I would hope the article give some more details on model merging. Is it merging two different fine-tuned models, one fine-tuned on dogs, another fine-tuned on cats, and the merging of the two different models is good on cats and dogs as if by magic?
Like fine-tune one model just on Python and test it thoroughly, fine-tune one on Java and test it thoroughly, and then if the need arises for a project that uses both Java and Python, merge the two together and use that. If there is no need for Java, use the one fine-tuned just on Python.
Pretty magical indeed! Let alone the fact, that a separate smaller model of half a billion parameters could figure out how to merge the two together. If the cost of LMs could be reduced by a factor of 100, why not reduce it by a factor of 1000?
> We initially demonstrate that SFT LM (either encoder- or decoder-based) always tends to acquire excessively redundant delta parameters. To be specific, we present DARE, which randomly resets some delta parameters to zeros based on a drop rate p and subsequently scales the remaining parameters by a factor of 1/(1 − p).
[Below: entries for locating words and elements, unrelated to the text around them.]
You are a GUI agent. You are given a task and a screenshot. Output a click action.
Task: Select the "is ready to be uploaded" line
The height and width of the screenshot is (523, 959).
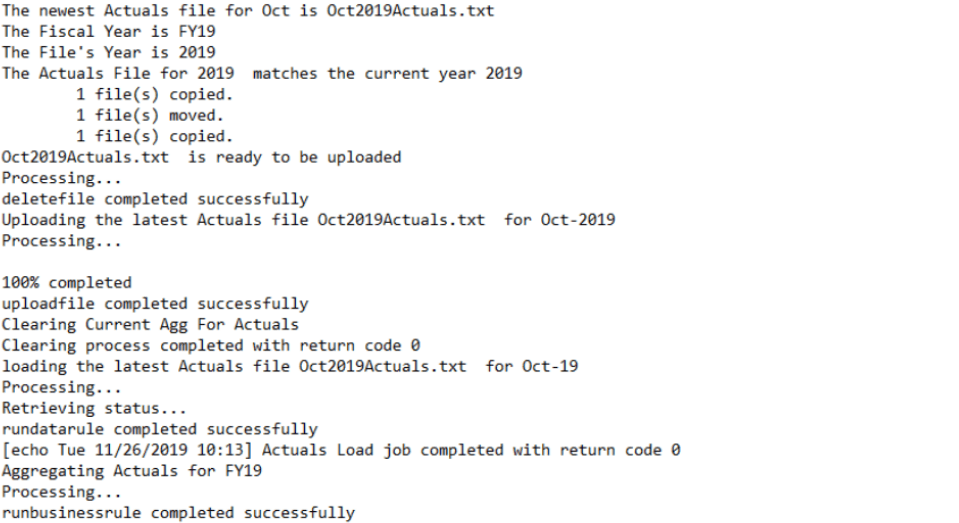(201, 157)
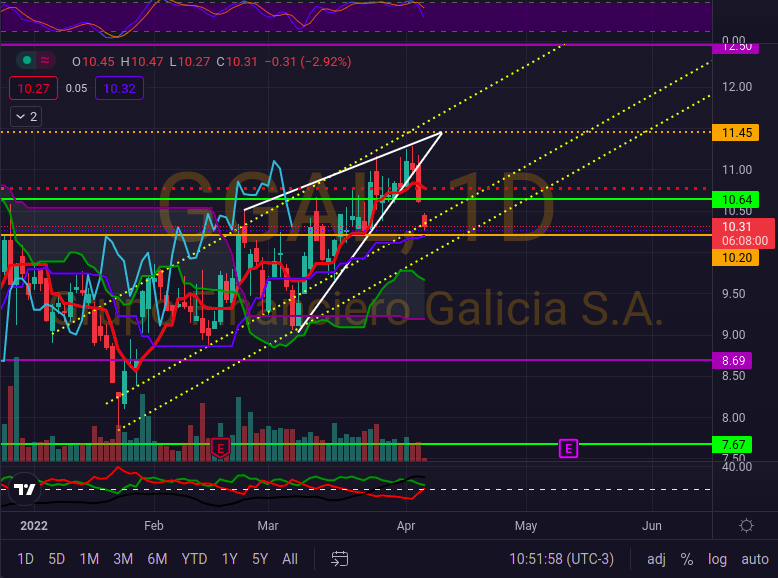Toggle adjusted data with adj
Image resolution: width=778 pixels, height=578 pixels.
(656, 558)
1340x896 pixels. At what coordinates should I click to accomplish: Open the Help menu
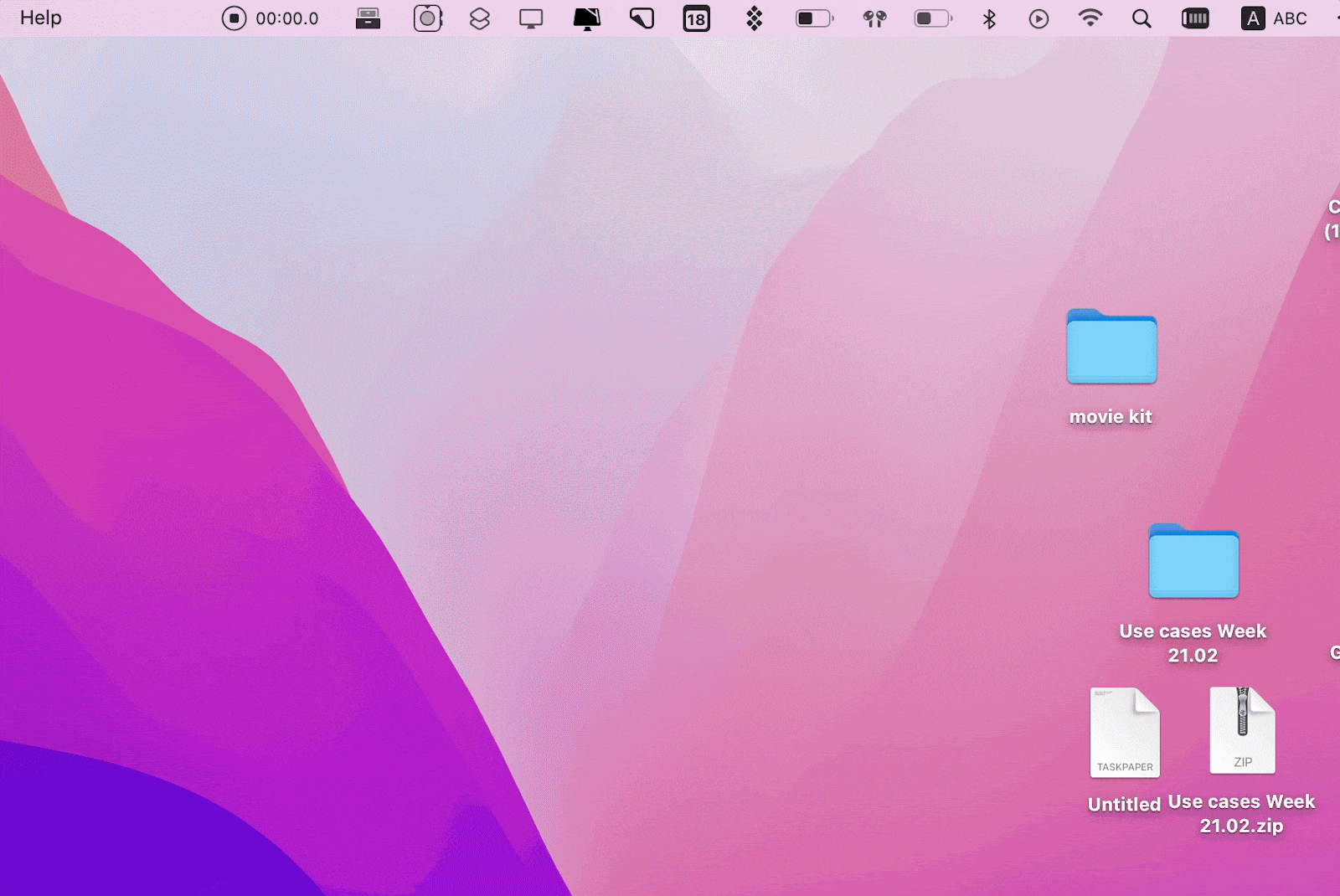pyautogui.click(x=39, y=18)
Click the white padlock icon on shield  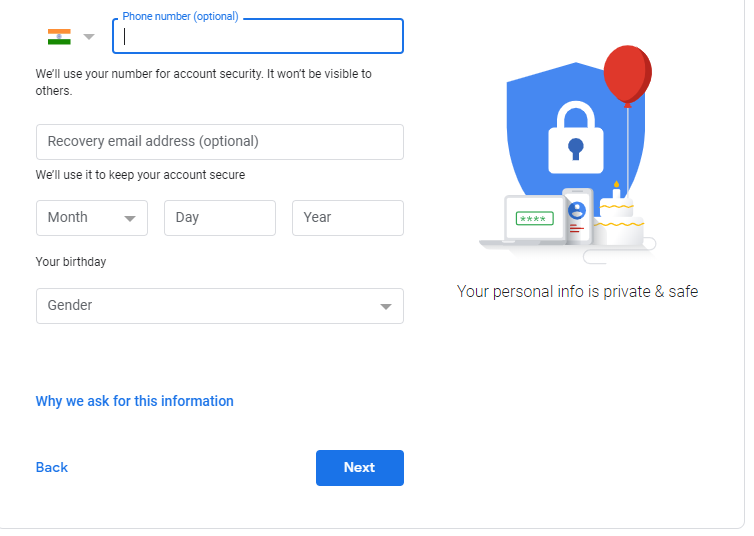pyautogui.click(x=575, y=138)
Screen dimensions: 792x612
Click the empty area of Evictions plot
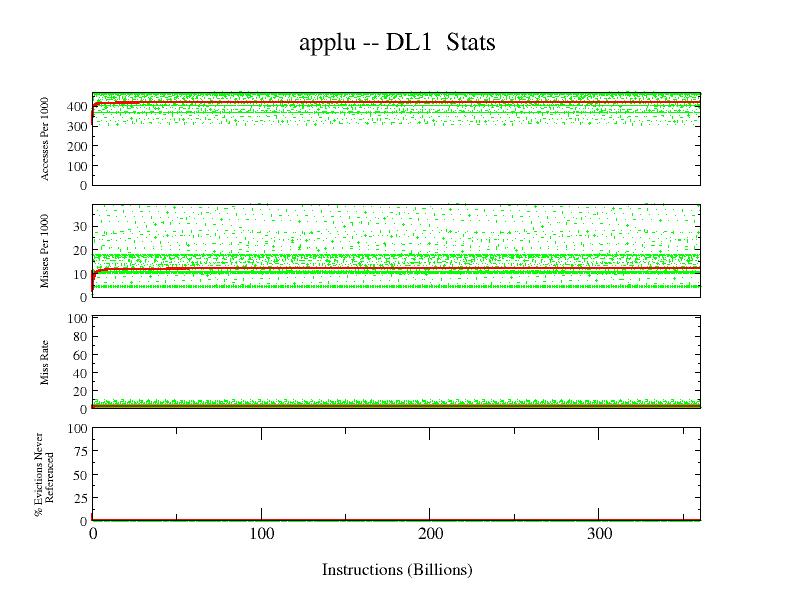[x=400, y=470]
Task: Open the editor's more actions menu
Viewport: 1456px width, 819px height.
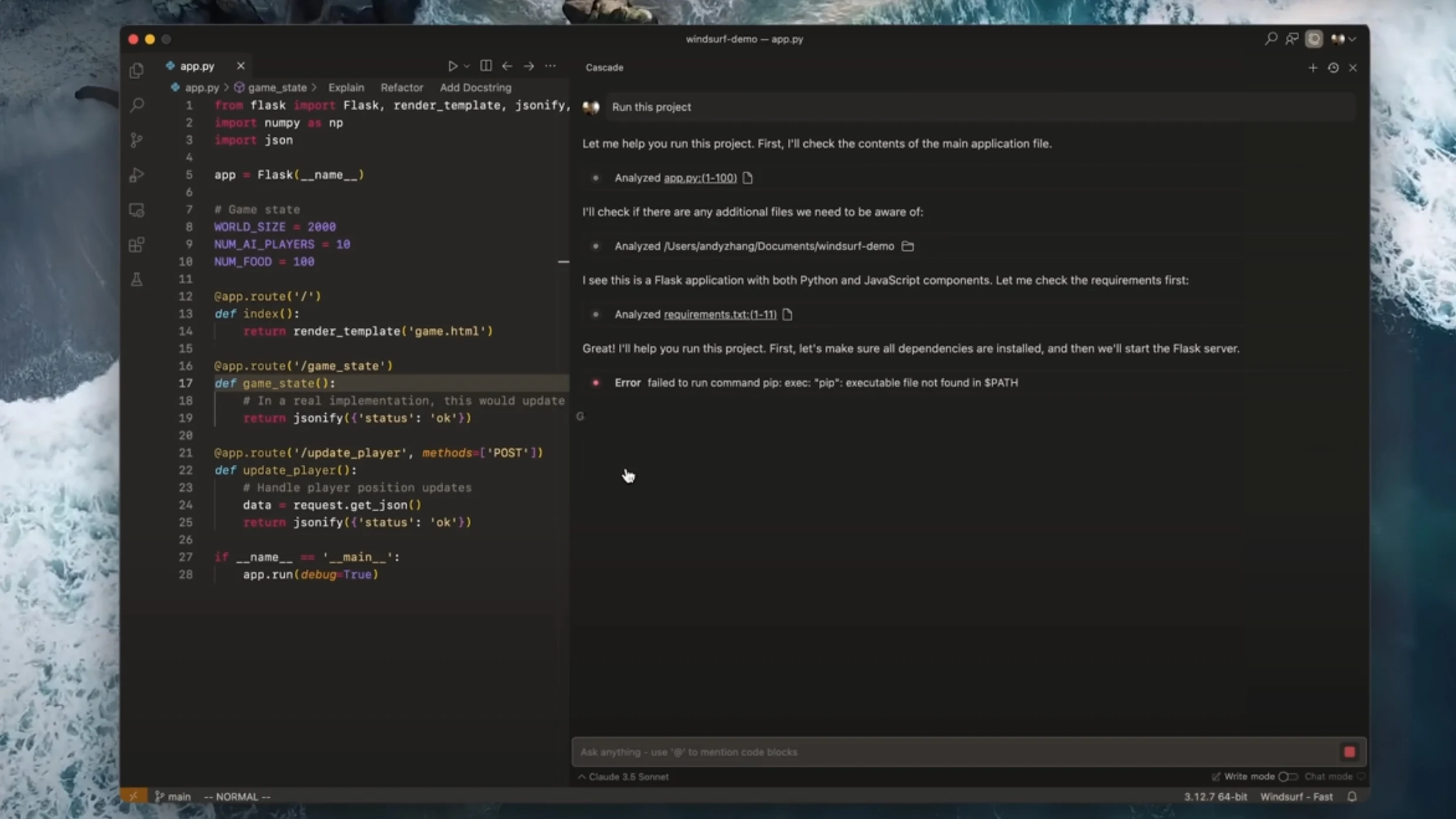Action: coord(550,66)
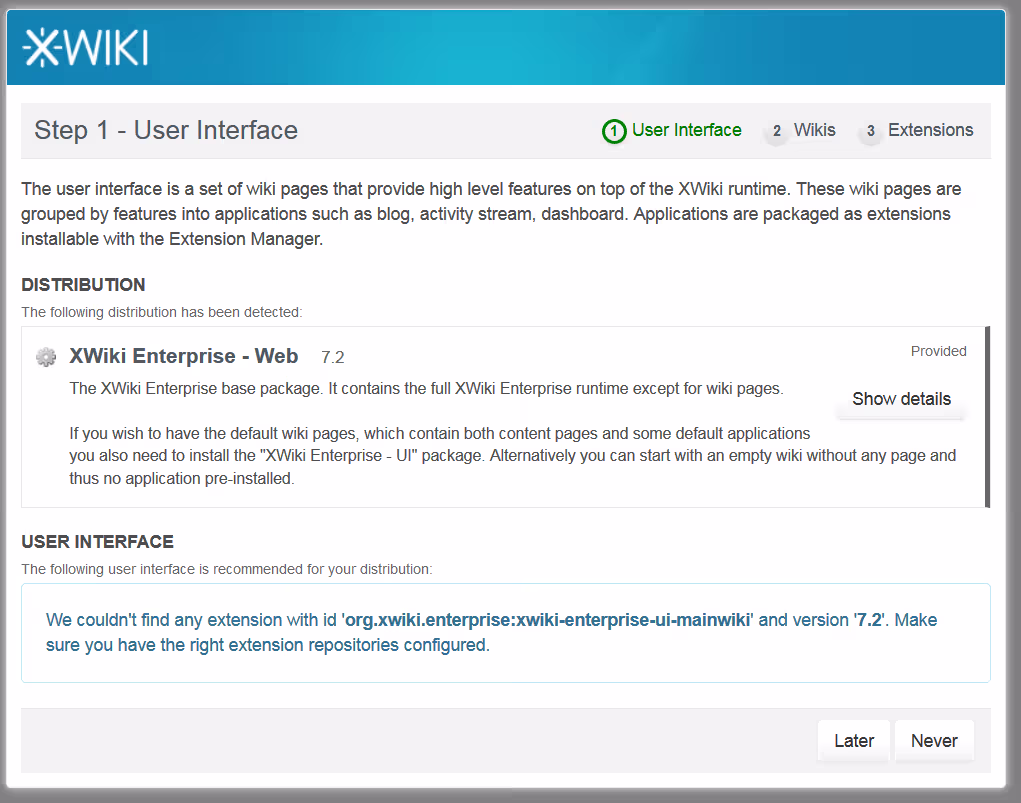Click the DISTRIBUTION section heading

coord(83,285)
Despite its simplicity, with the assistance of DARE, when the LM model parameters reach 70 billion, we can eliminate up to 99% delta parameters with minimal impact on model performance (see Figure 1(a)). The more parameters the LM has, the larger p it can tolerate. This discovery suggests that SFT LM indeed learns a multitude of low-rank structures akin to LoRA [25]
Insofar as those adaptations are mostly distinct, you can just preserve both sets and that's what explains successes of merging, I guess.